Les années Sarkozy ont fait très mal. Avec l’épisode du « Karcher », les habitants des quartiers populaires se sont sentis traités comme des sous-hommes, et le « bling-bling » leur a montré un exemple : la réussite capitaliste par l’écrasement de l’autre. Pour les délinquants, Sarkozy est un petit bonhomme qui a réussi. La propagande de Daech reproduit un peu les mêmes mécanismes : des types avec des têtes de gamins de cité arrivent à mettre le monde à feu et à sang. Comme une revanche des « moins que rien ». Dealers ou jihadistes, ils savent que leur vie sera courte. Ils ont un côté « no future ». Mais, encore une fois, ceux-là sont très minoritaires. Je raconte aussi ceux qui essaient de s’en sortir mais sont coincés. Et ceux qui finissent par intégrer des réseaux clientélistes dans l’associatif ou le BTP. Chacun veut sa part. Même les filles. Les parents se bagarrent pour leurs enfants, mais dans le cadre du système. Il n’y a plus de conscience politique.

Vous évoquez aussi une fabrique de nationalisme.

À la Belle-de-Mai, quand j’étais enfant, on se reconnaissait selon le travail des parents : les fils de douaniers, de dockers, des employés des PTT. Petit à petit, les moins pauvres ont quitté le quartier, qui s’est paupérisé. Par en dessous, sont entrés de nouveaux pauvres. Ceux qui n’avaient pas pu quitter le quartier se sont sentis envahis par les Comoriens et les Maghrébins. Les bureaux de vote de ces secteurs-là se sont mis à faire des scores FN incroyables. À cela il faut ajouter le vote FN de la petite bourgeoisie, craignant pour ses commerces et ses biens immobiliers. Les nouveaux arrivants ne votent pas. Les politiques publiques ont échoué. C’est à se demander même si cet échec n’a pas été organisé : un immeuble qu’on laisse se délabrer, par exemple, pour pouvoir le remplacer rapidement par une infrastructure.

Des enfants jouant avec des rats et des cafards… Les quartiers nord, c’est Dickens en 2016 ?

On abandonne des zones, alors les gens se débrouillent.

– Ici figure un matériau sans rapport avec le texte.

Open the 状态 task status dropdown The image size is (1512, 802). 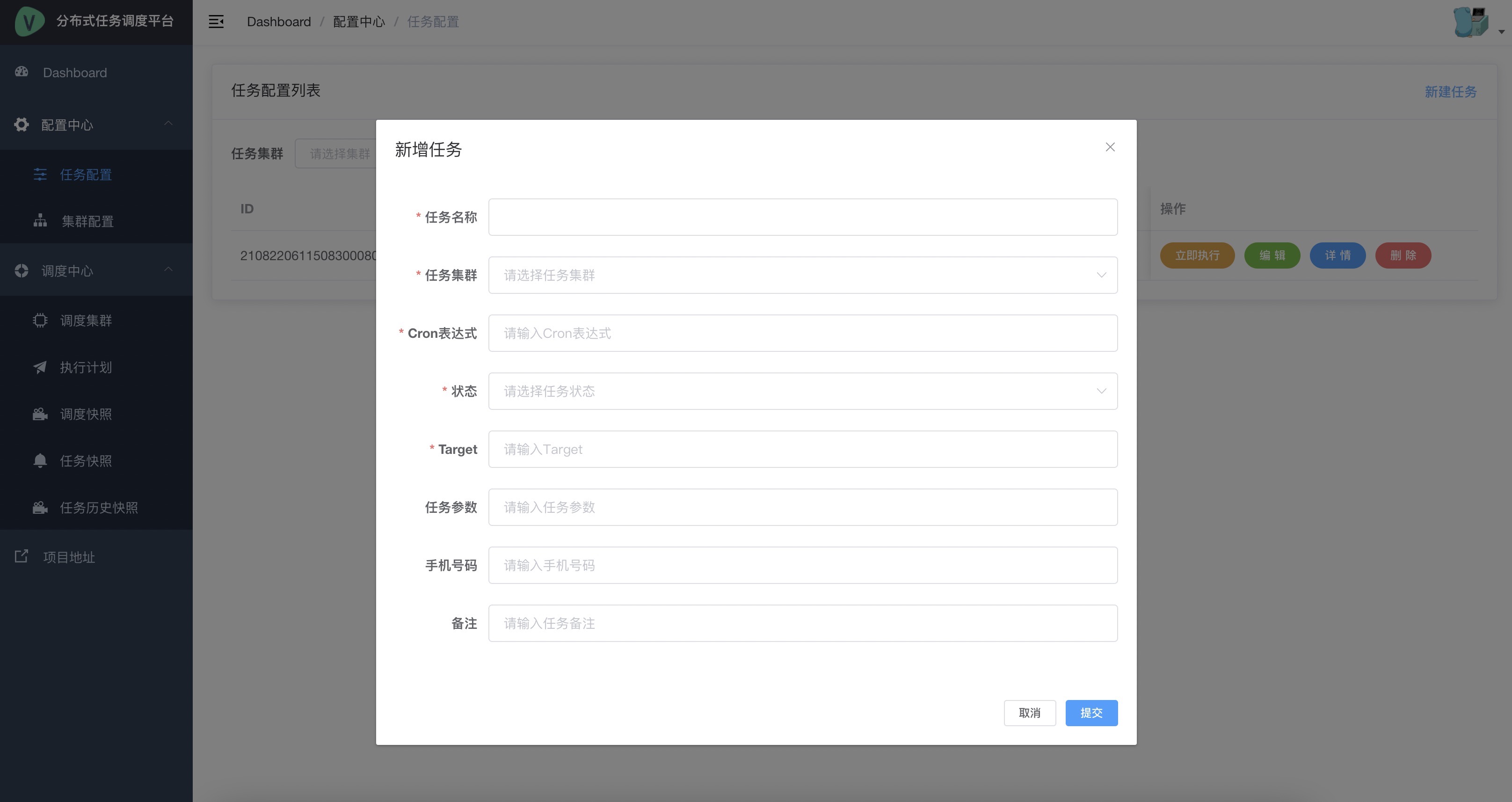point(802,391)
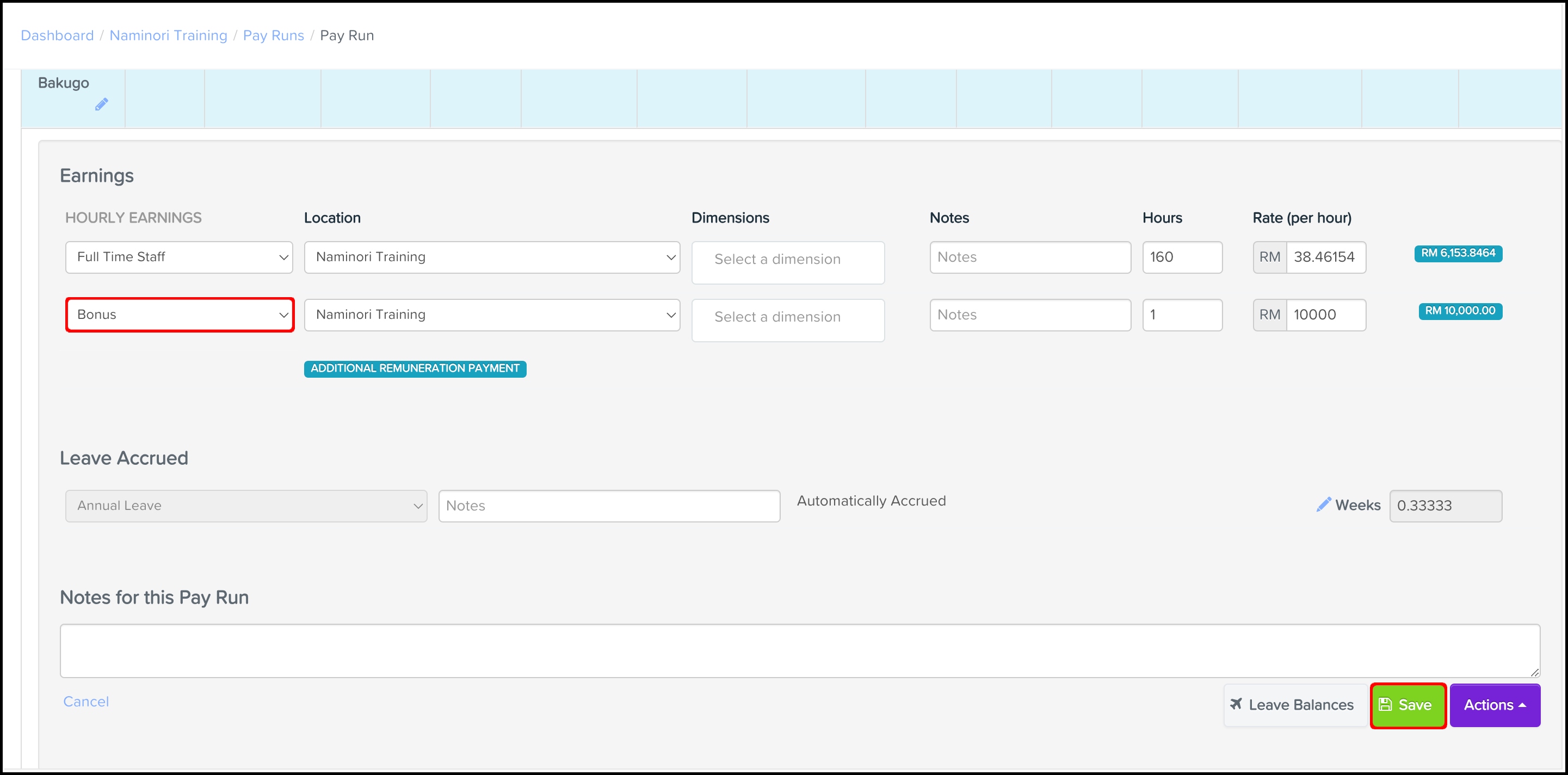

Pour moi, le pire, c’est l’exploitation de la misère par la misère, avec au bout de la chaîne les Comoriens – selon la logique de l’intégration par le racisme : le dernier arrivé ferme la porte –, mais surtout les Roms. Eux sont détestés de tous, se font exploiter ou voler, sont en concurrence entre eux, n’ont aucun réseau. Ce sont pourtant les réseaux qui font la différence. Pour trouver un travail ou avoir accès à la culture : avant, quand les communistes voulaient tirer les ouvriers vers le haut, les habitants des quartiers populaires s’exprimaient bien, connaissaient les grands philosophes, les cités vibraient d’un bouillonnement culturel. Aujourd’hui, la culture a chuté et on a créé des ghettos scolaires, des écoles de l’échec, points de départ de la « loose ».

À quel point ça abîme d’être témoin de cette réalité ?

Après dix ans de faits divers, j’arrive à ne pas ramener ce que je vois à la maison. Surtout, je me dis que ça n’est pas l’unique réalité. Je pourrais décrire les fêtes de quartier, les petites solidarités… Ça n’est pas l’angle que j’ai choisi, mais les gamins dont je parle ont des très belles histoires sur leur enfance, le foot, la drague. Ils ne sont pas tous malheureux, et pas tout le temps. J’essaie parfois d’atténuer le côté dramatique pour montrer des sourires. Car il y en a. Le monde n’est pas que misère, même pour eux.